Буквально месяц назад мне позвонила Марина и предложила вернуться назад. Её знакомый открыл новую клинику, и ему нужны лучшие специалисты. И Белова сразу же порекомендовала меня. А потом позвонила мне и обо всё рассказала.

Я сначала отказывалась, не желая возвращаться туда, откуда уезжала сломленная, с глубокими ранами на сердце. Но всё же потом, хорошенько подумав, согласилась.

Тем более предлагают мне хорошо оплачиваемую работу.

— Мам, мы же с тобой уже об этом разговаривали. Я всё уже решила.

— А вдруг...

Но я сразу же обрываю маму на полуслове.

— Нет, мама, — качаю головой.

Родительница только недовольно покачала головой. В её глазах я видела, что она хочет многое мне сказать, но не решается. Всё же тема отца Полины у нас в доме под запретом.

 

3. Глава 2

Соня

— Объявляется посадка на рейс «Лос-Анджелес – Москва», — объявляет женский голос по громкой связи.

Делаю глубокий вдох и смотрю на родителей, что стоят рядом со мной. У мамы на глазах слезы, которые ей трудно сдержать. Делаю шаг к ней и крепко обнимаю.

— Ну все, перестань, мамуль. Мы же не навсегда уезжаем. Мы обязательно приедем на Рождество и будем часто созваниваться. Я тебе это обещаю, — шепчу ей на ухо, успокаивающе поглаживая по спине.

— Я переживаю, Соня. А вдруг с вами там что-нибудь случится? А нас не будет рядом. Или же с Полиной... — хлюпает носом родительница.

 — Мам, ну, хватит глупости говорить. Все будет хорошо. Тем более, если что – Света с Маринкой на подхвате.

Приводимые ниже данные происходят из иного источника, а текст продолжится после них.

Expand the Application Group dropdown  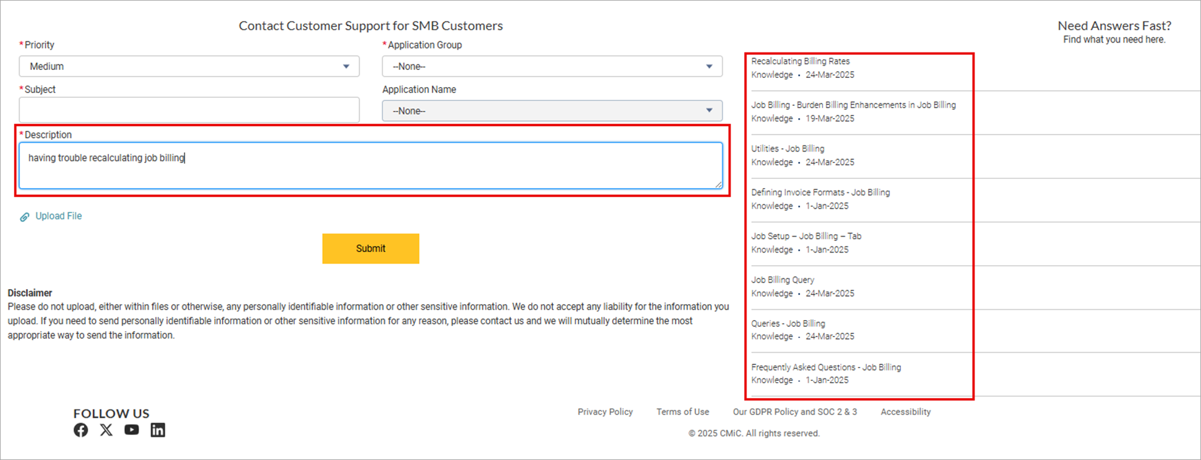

Так что ничего плохого не случится, — слегка отстраняюсь от нее. — Так что хватит тут нюни разводить. А то зальёшь весь аэропорт, и мы тогда точно никуда не полетим, — стираю слезы ладошками с лица родительницы.

Она смеётся и ласково смотрит на меня своими грустными глазами.

Несмотря на то, что маме уже почти пятьдесят, выглядит она намного моложе. Я всегда ей говорю, что она у меня самая красивая и самая молодая. Я очень сильно её люблю. И благодарна за всё, что она для меня сделала.

Пять лет назад я упала на них как снег на голову. Ничего толком не говорила и не объясняла.